*** DATA FOR THIS TASK ***
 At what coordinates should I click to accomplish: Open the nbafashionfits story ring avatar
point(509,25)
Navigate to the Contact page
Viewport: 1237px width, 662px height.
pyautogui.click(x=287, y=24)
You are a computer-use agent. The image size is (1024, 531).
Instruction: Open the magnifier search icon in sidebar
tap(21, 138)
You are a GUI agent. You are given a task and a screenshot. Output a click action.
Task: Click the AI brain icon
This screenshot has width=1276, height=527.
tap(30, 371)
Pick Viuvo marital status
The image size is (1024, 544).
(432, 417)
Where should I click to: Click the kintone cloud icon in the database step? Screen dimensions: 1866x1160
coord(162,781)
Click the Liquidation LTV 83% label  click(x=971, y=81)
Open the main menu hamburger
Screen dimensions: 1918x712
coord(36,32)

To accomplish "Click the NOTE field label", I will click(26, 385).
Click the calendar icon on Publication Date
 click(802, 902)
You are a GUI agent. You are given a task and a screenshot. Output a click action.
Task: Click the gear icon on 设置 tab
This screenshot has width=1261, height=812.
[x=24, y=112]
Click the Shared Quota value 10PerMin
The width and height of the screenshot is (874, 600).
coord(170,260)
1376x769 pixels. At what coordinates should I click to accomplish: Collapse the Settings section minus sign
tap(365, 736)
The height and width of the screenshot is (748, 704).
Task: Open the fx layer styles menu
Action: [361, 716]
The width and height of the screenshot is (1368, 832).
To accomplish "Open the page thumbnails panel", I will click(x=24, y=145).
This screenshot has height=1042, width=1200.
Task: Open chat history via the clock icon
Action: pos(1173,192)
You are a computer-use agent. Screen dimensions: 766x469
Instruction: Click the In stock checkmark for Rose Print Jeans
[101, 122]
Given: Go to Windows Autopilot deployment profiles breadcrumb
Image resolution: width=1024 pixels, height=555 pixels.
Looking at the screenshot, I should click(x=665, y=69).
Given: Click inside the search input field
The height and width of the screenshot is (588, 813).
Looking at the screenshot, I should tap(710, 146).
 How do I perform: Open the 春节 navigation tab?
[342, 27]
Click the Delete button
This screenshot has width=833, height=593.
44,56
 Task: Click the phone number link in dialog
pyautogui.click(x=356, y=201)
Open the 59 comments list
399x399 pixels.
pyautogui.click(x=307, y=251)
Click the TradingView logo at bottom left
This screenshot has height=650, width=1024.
*** End of DATA FOR THIS TASK ***
Set down the full listing. Keep every line exact.

● **SOLUTION TO THE EXERCISE**:
 At what coordinates should I click to accomplish: Open the nbafashionfits story ring avatar
point(509,25)
Navigate to the Contact page
Viewport: 1237px width, 662px height.
pyautogui.click(x=287, y=24)
You are a computer-use agent. The image size is (1024, 531).
Instruction: Open the magnifier search icon in sidebar
tap(21, 138)
You are a GUI agent. You are given a task and a screenshot. Output a click action.
Task: Click the AI brain icon
This screenshot has width=1276, height=527.
tap(30, 371)
Pick Viuvo marital status
The image size is (1024, 544).
(432, 417)
Where should I click to: Click the kintone cloud icon in the database step? Screen dimensions: 1866x1160
coord(162,781)
Click the Liquidation LTV 83% label  click(x=971, y=81)
Open the main menu hamburger
Screen dimensions: 1918x712
coord(36,32)

To accomplish "Click the NOTE field label", I will click(26, 385).
Click the calendar icon on Publication Date
 click(802, 902)
You are a GUI agent. You are given a task and a screenshot. Output a click action.
Task: Click the gear icon on 设置 tab
This screenshot has width=1261, height=812.
[x=24, y=112]
Click the Shared Quota value 10PerMin
The width and height of the screenshot is (874, 600).
coord(170,260)
1376x769 pixels. At what coordinates should I click to accomplish: Collapse the Settings section minus sign
tap(365, 736)
The height and width of the screenshot is (748, 704).
Task: Open the fx layer styles menu
Action: [361, 716]
The width and height of the screenshot is (1368, 832).
To accomplish "Open the page thumbnails panel", I will click(x=24, y=145).
This screenshot has height=1042, width=1200.
Task: Open chat history via the clock icon
Action: pos(1173,192)
You are a computer-use agent. Screen dimensions: 766x469
Instruction: Click the In stock checkmark for Rose Print Jeans
[101, 122]
Given: Go to Windows Autopilot deployment profiles breadcrumb
Image resolution: width=1024 pixels, height=555 pixels.
Looking at the screenshot, I should click(x=665, y=69).
Given: Click inside the search input field
The height and width of the screenshot is (588, 813).
Looking at the screenshot, I should tap(710, 146).
 How do I perform: Open the 春节 navigation tab?
[342, 27]
Click the Delete button
This screenshot has width=833, height=593.
44,56
 Task: Click the phone number link in dialog
pyautogui.click(x=356, y=201)
Open the 59 comments list
399x399 pixels.
pyautogui.click(x=307, y=251)
Click the TradingView logo at bottom left
This screenshot has height=650, width=1024.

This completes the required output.